Un courrier de l'administration fiscale n'est jamais anodin : proposition de rectification, avis de vérification, mise en demeure, saisie sur votre compte. Mais le contribuable — particulier ou entreprise — a des droits, des garanties et des délais qui jouent dans les deux sens. Cette fiche aide à comprendre ce que le fisc peut faire, et ce que vous pouvez faire face à lui.

Droit Fiscal

Face à une administration puissante, le droit fiscal est d'abord un droit de garanties : le contrôle obéit à des procédures strictes (information préalable, débat contradictoire, motivation), la rectification se discute avant d'être définitive, et chaque imposition se conteste — à condition de respecter une mécanique de délais implacable.

Ces délais jouent dans les deux sens. L'administration est enfermée dans un délai de reprise : trois ans en principe, au-delà desquels vos années sont prescrites — jusqu'à dix ans dans des situations particulières (activité occulte, avoirs à l'étranger non déclarés). Le contribuable, lui, dispose de délais pour répondre à une rectification puis pour réclamer — chaque échéance manquée ferme une porte.

L'autre vérité de cette matière : la plupart des dossiers se gagnent ou se perdent pendant le contrôle, dans le dialogue écrit avec le vérificateur — pas des années plus tard devant le juge.

Délai de reprise. L'administration peut en principe rectifier l'impôt sur le revenu et l'impôt sur les sociétés jusqu'à la fin de la troisième année suivant celle au titre de laquelle l'imposition est due (article L. 169 du Livre des procédures fiscales, Légifrance) ; ce délai est porté jusqu'à dix ans dans des cas particuliers, notamment l'activité occulte et certains avoirs à l'étranger non déclarés.

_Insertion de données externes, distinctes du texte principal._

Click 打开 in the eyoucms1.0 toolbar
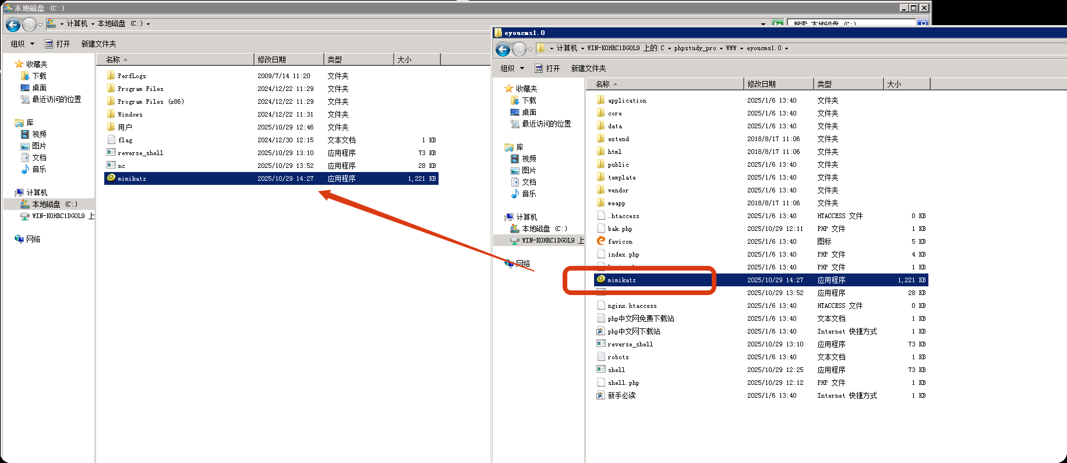The image size is (1067, 463). [547, 68]
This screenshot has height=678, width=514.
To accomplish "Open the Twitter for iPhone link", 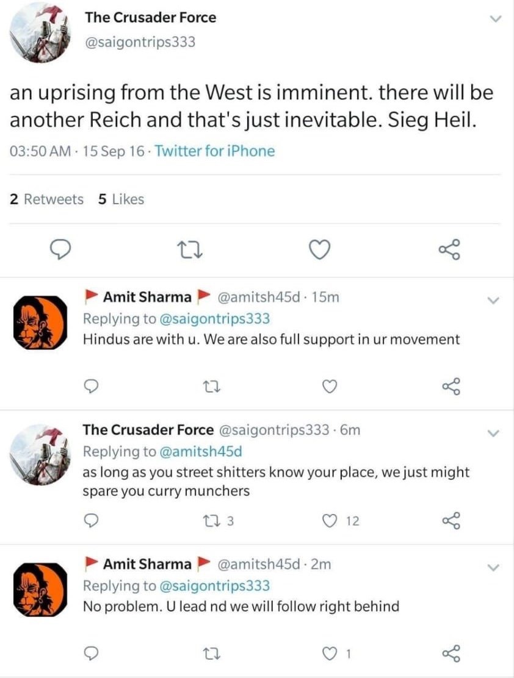I will tap(215, 151).
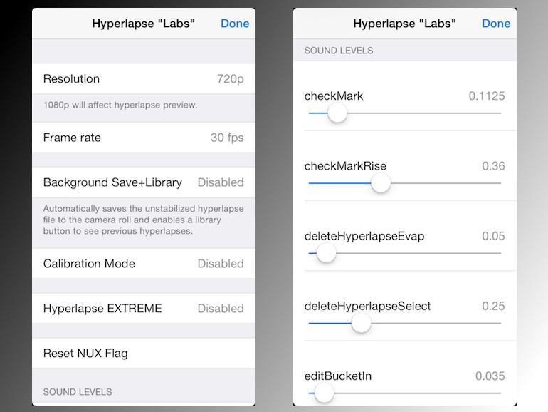Click the left panel Hyperlapse "Labs" title

click(143, 24)
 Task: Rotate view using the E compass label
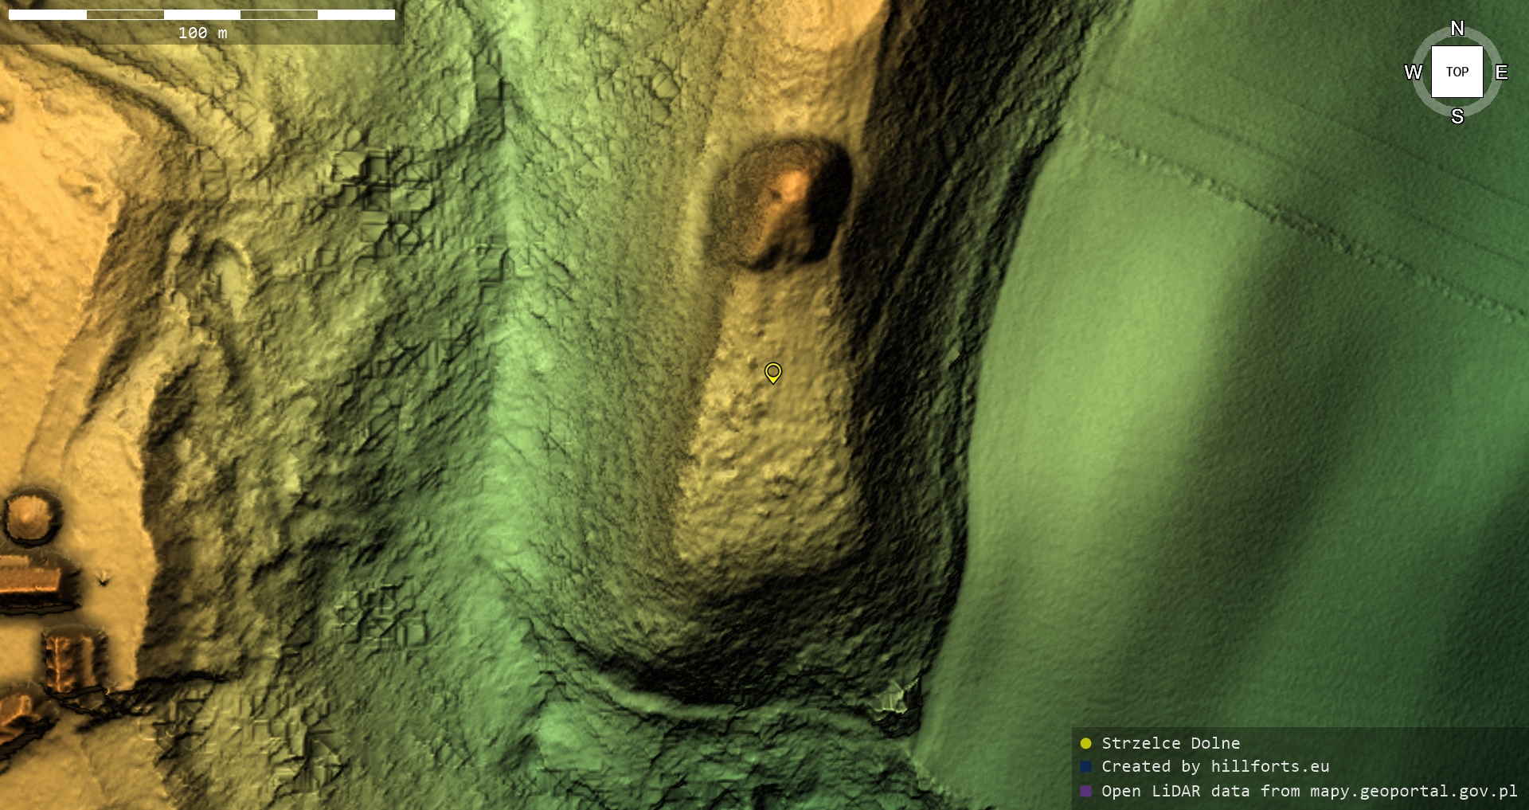click(1501, 72)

Réclamation préalable. Toute contestation d'imposition passe par une réclamation à l'administration, à présenter au plus tard le 31 décembre de la deuxième année suivant la mise en recouvrement, le versement de l'impôt ou l'événement qui la motive (article R.* 196-1 du LPF, Légifrance) — délai ramené au 31 décembre de l'année suivante pour les impôts directs locaux (article R.* 196-2). Après une procédure de rectification, un délai spécial court en principe jusqu'au 31 décembre de la troisième année suivant la notification. La réclamation peut être assortie d'une demande de sursis de paiement, des garanties pouvant être exigées au-delà de certains seuils.

Fraude fiscale. Le délit de fraude fiscale est puni de cinq ans d'emprisonnement et 500 000 € d'amende — l'amende pouvant être portée au double du produit de l'infraction —, et de sept ans et 3 000 000 € en cas de circonstances aggravantes telles que la bande organisée ou l'usage de comptes à l'étranger (article 1741 du Code général des impôts).

Juridictions. Le contentieux de l'impôt relève, selon la nature de l'imposition, du juge administratif (impôts directs, TVA) ou du juge judiciaire (droits d'enregistrement, IFI) ; le pénal fiscal relève du tribunal correctionnel.

Situations concernées

Vous recevez une proposition de rectification ou un avis de contrôle fiscal.
Votre entreprise fait l'objet d'une vérification de comptabilité.
Vous estimez votre impôt erroné : impôt sur le revenu, taxe foncière, IFI, prélèvement à la source mal calculé.
Une succession ou une donation déclenche un contrôle ou une évaluation contestée.
L'administration a saisi votre compte bancaire ou votre salaire pour une dette fiscale.
Vous ne pouvez pas payer et cherchez des délais ou une remise.
Des avoirs ou revenus non déclarés vous exposent — et vous envisagez de régulariser.
Vous êtes poursuivi, ou menacé de l'être, pour fraude fiscale.

Le Conseil de l'Avocat

Le bon moment pour consulter est à réception du premier courrier — avis de vérification ou proposition de rectification — et non après la mise en recouvrement : les garanties de procédure et le débat contradictoire, qui font gagner les dossiers, se jouent pendant le contrôle. Ne répondez jamais seul à une proposition de rectification importante : votre réponse fixe le terrain pour toute la suite.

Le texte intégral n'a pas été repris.